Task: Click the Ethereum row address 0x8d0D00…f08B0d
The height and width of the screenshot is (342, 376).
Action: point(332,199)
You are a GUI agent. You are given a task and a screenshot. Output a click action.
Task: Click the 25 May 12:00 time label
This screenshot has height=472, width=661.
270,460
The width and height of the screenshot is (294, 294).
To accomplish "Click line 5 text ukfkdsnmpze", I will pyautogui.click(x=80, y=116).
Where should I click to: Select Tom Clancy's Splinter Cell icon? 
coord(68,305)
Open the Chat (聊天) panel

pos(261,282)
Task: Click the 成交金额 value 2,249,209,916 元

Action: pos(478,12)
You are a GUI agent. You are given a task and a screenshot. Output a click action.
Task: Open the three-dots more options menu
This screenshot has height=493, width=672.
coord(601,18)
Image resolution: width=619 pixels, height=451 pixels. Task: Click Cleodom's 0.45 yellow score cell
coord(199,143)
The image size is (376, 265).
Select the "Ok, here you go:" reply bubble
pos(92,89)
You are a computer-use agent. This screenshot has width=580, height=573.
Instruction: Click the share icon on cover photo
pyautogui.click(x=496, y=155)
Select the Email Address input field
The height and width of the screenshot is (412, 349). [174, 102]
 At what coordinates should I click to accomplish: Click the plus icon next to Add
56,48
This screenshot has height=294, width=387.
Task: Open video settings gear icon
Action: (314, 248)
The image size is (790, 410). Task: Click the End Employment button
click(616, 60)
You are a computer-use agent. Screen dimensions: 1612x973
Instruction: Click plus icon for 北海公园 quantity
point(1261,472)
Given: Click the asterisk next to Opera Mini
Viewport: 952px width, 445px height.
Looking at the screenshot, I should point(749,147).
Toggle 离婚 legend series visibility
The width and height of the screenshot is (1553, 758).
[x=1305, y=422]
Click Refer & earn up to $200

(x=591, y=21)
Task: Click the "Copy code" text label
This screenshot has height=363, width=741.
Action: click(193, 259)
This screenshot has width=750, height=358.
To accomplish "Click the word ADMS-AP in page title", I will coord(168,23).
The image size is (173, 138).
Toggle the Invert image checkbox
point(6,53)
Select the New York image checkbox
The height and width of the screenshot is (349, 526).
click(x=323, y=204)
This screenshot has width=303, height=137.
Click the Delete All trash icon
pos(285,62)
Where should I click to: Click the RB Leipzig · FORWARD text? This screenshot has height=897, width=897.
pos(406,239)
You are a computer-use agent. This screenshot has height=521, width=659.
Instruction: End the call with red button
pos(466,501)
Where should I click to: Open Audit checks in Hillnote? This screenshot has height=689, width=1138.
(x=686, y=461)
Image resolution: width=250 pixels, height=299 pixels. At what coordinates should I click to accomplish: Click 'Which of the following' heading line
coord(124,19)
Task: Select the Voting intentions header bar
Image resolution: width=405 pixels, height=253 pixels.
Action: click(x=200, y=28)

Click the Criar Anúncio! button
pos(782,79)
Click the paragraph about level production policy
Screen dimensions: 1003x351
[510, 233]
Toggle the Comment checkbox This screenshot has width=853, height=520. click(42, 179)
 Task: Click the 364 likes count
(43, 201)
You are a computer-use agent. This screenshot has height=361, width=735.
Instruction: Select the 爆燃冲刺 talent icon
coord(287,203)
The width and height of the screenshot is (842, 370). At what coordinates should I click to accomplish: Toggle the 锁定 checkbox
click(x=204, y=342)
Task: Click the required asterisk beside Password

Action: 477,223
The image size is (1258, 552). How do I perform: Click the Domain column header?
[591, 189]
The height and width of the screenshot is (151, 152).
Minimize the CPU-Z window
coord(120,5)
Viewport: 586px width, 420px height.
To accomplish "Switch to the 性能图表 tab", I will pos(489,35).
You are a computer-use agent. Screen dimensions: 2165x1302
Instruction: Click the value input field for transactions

- What is being asked
Would you repeat each of the records above exactly?

- Answer section
Task: Click the Ethereum row address 0x8d0D00…f08B0d
The height and width of the screenshot is (342, 376).
Action: point(332,199)
You are a GUI agent. You are given a task and a screenshot. Output a click action.
Task: Click the 25 May 12:00 time label
This screenshot has height=472, width=661.
270,460
The width and height of the screenshot is (294, 294).
To accomplish "Click line 5 text ukfkdsnmpze", I will pyautogui.click(x=80, y=116).
Where should I click to: Select Tom Clancy's Splinter Cell icon? 
coord(68,305)
Open the Chat (聊天) panel

pos(261,282)
Task: Click the 成交金额 value 2,249,209,916 元

Action: pos(478,12)
You are a GUI agent. You are given a task and a screenshot. Output a click action.
Task: Open the three-dots more options menu
This screenshot has height=493, width=672.
coord(601,18)
Image resolution: width=619 pixels, height=451 pixels. Task: Click Cleodom's 0.45 yellow score cell
coord(199,143)
The image size is (376, 265).
Select the "Ok, here you go:" reply bubble
pos(92,89)
You are a computer-use agent. This screenshot has width=580, height=573.
Instruction: Click the share icon on cover photo
pyautogui.click(x=496, y=155)
Select the Email Address input field
The height and width of the screenshot is (412, 349). [174, 102]
 At what coordinates should I click to accomplish: Click the plus icon next to Add
56,48
This screenshot has height=294, width=387.
Task: Open video settings gear icon
Action: (314, 248)
The image size is (790, 410). Task: Click the End Employment button
click(616, 60)
You are a computer-use agent. Screen dimensions: 1612x973
Instruction: Click plus icon for 北海公园 quantity
point(1261,472)
Given: Click the asterisk next to Opera Mini
Viewport: 952px width, 445px height.
Looking at the screenshot, I should point(749,147).
Toggle 离婚 legend series visibility
The width and height of the screenshot is (1553, 758).
[x=1305, y=422]
Click Refer & earn up to $200

(x=591, y=21)
Task: Click the "Copy code" text label
This screenshot has height=363, width=741.
Action: click(193, 259)
This screenshot has width=750, height=358.
To accomplish "Click the word ADMS-AP in page title", I will coord(168,23).
The image size is (173, 138).
Toggle the Invert image checkbox
point(6,53)
Select the New York image checkbox
The height and width of the screenshot is (349, 526).
click(x=323, y=204)
This screenshot has width=303, height=137.
Click the Delete All trash icon
pos(285,62)
Where should I click to: Click the RB Leipzig · FORWARD text? This screenshot has height=897, width=897.
pos(406,239)
You are a computer-use agent. This screenshot has height=521, width=659.
Instruction: End the call with red button
pos(466,501)
Where should I click to: Open Audit checks in Hillnote? This screenshot has height=689, width=1138.
(x=686, y=461)
Image resolution: width=250 pixels, height=299 pixels. At what coordinates should I click to accomplish: Click 'Which of the following' heading line
coord(124,19)
Task: Select the Voting intentions header bar
Image resolution: width=405 pixels, height=253 pixels.
Action: click(x=200, y=28)

Click the Criar Anúncio! button
pos(782,79)
Click the paragraph about level production policy
Screen dimensions: 1003x351
[510, 233]
Toggle the Comment checkbox This screenshot has width=853, height=520. click(42, 179)
 Task: Click the 364 likes count
(43, 201)
You are a computer-use agent. This screenshot has height=361, width=735.
Instruction: Select the 爆燃冲刺 talent icon
coord(287,203)
The width and height of the screenshot is (842, 370). At what coordinates should I click to accomplish: Toggle the 锁定 checkbox
click(x=204, y=342)
Task: Click the required asterisk beside Password

Action: 477,223
The image size is (1258, 552). How do I perform: Click the Domain column header?
[591, 189]
The height and width of the screenshot is (151, 152).
Minimize the CPU-Z window
coord(120,5)
Viewport: 586px width, 420px height.
To accomplish "Switch to the 性能图表 tab", I will pos(489,35).
You are a computer-use agent. Screen dimensions: 2165x1302
Instruction: Click the value input field for transactions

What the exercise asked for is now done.